We studied manual care plans, for Physical Therapy and Occupational Therapy following open knee surgery, supplied by the Columbia-Presbyterian Medical Center (CPMC). We then developed a prototype system on top of Oz, called OzCare, that automates these care plans. The principles and techniques behind this prototype are general, so we expect they would apply to most other care plans.

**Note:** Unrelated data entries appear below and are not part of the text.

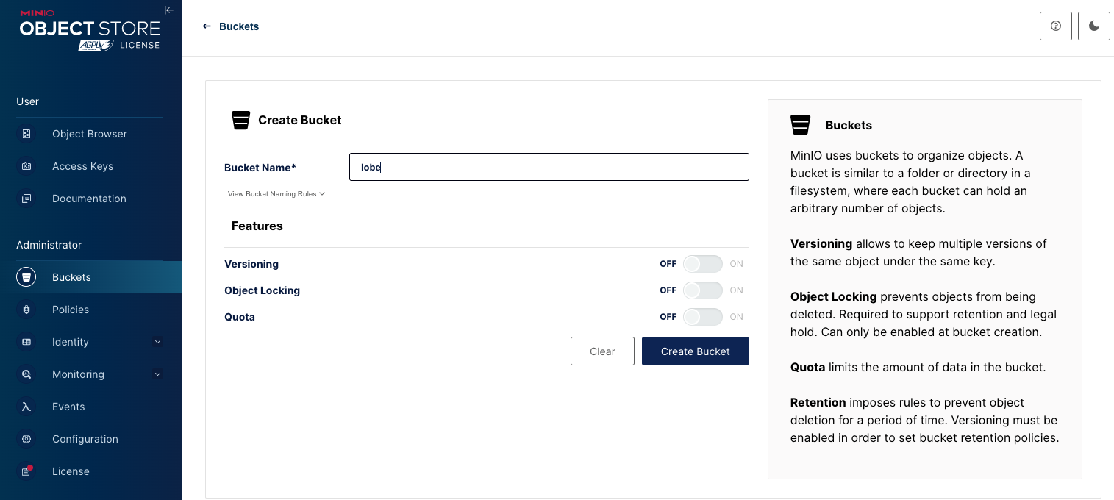This screenshot has width=1114, height=500.
Task: Enable the Versioning toggle
Action: [x=702, y=264]
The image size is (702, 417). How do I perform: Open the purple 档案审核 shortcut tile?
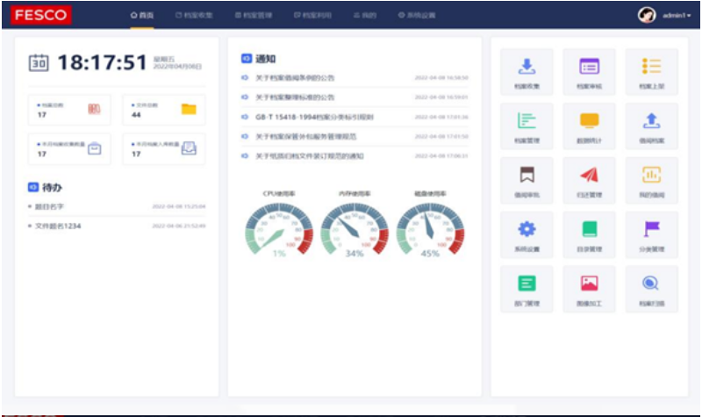(x=589, y=71)
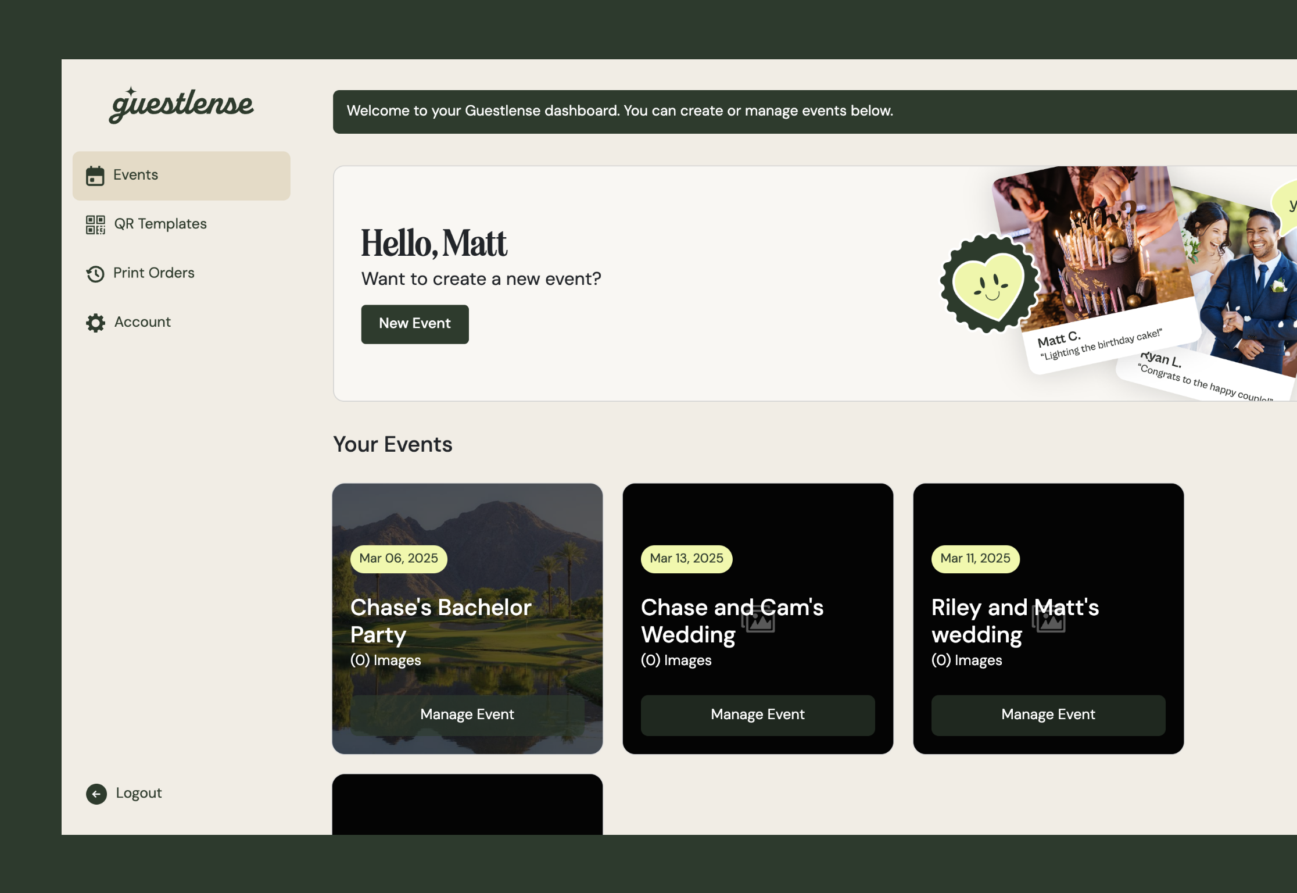
Task: Log out using the Logout link
Action: click(138, 793)
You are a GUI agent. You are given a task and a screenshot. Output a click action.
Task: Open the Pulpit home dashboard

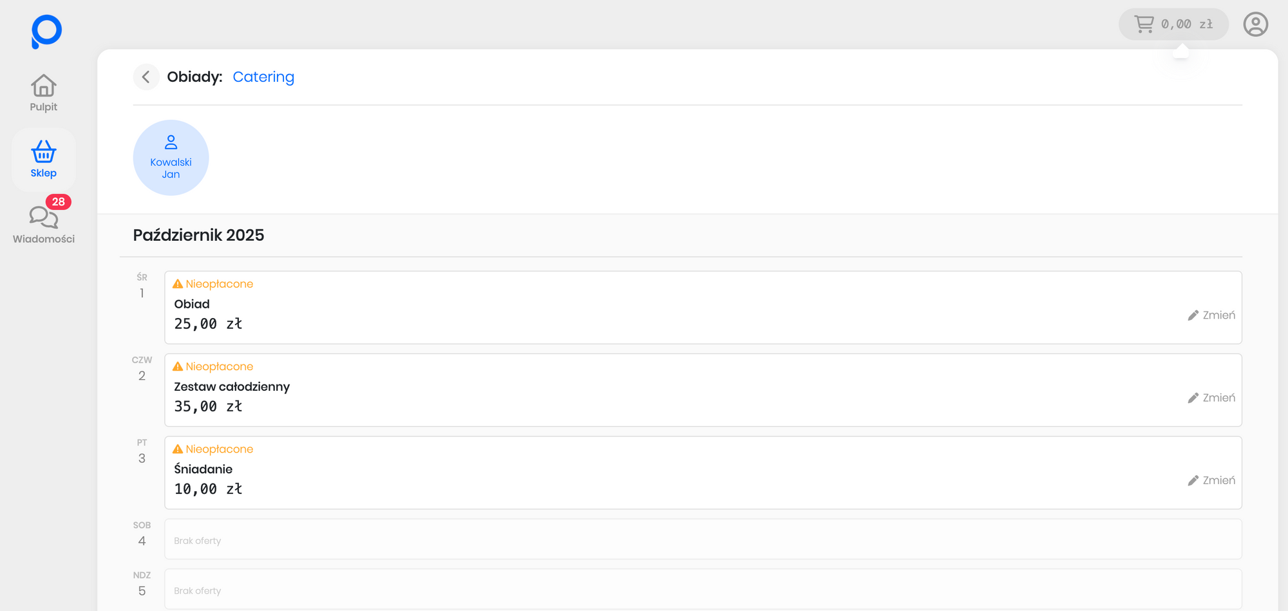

Since a care plan specifies a set of care elements (workflow steps), it is tempting to model a care plan as an Oz process so that each care element is one or more Oz rules. But there are thousands of standard care plans and any given patient's care plan may be a variant of some standard one. Mapping care plans to Oz processes would mean a set of Oz rules for at least each standard care plan, possibly for each patient, resulting in rule bases several orders of magnitude larger than the typical hundred or so in our production processes. Although Oz supports a form of process evolution [9], it does not allow for the kind of dynamism that would be needed to alter care plans on the fly; thus all possible contingencies would need to be described in the original care plan (facilitated by the multiple effects per rule).

We took an alternative approach: We defined a general data schema for arbitrary care plans, and a process model for manipulating care plan objects. A care plan is a set of care elements, each of which represents a medical activity (no direct relation to the activities of Oz rules); see Figure 1. Such a care plan is treated as a ``template'' object, which is instantiated (copied) for each admitted patient. A patient-specific care plan can be obtained by modifying the copy. Thus healthcare workflows are directly reified in the objectbase, and interpreted by the process model (whose rules are not represented in the objectbase).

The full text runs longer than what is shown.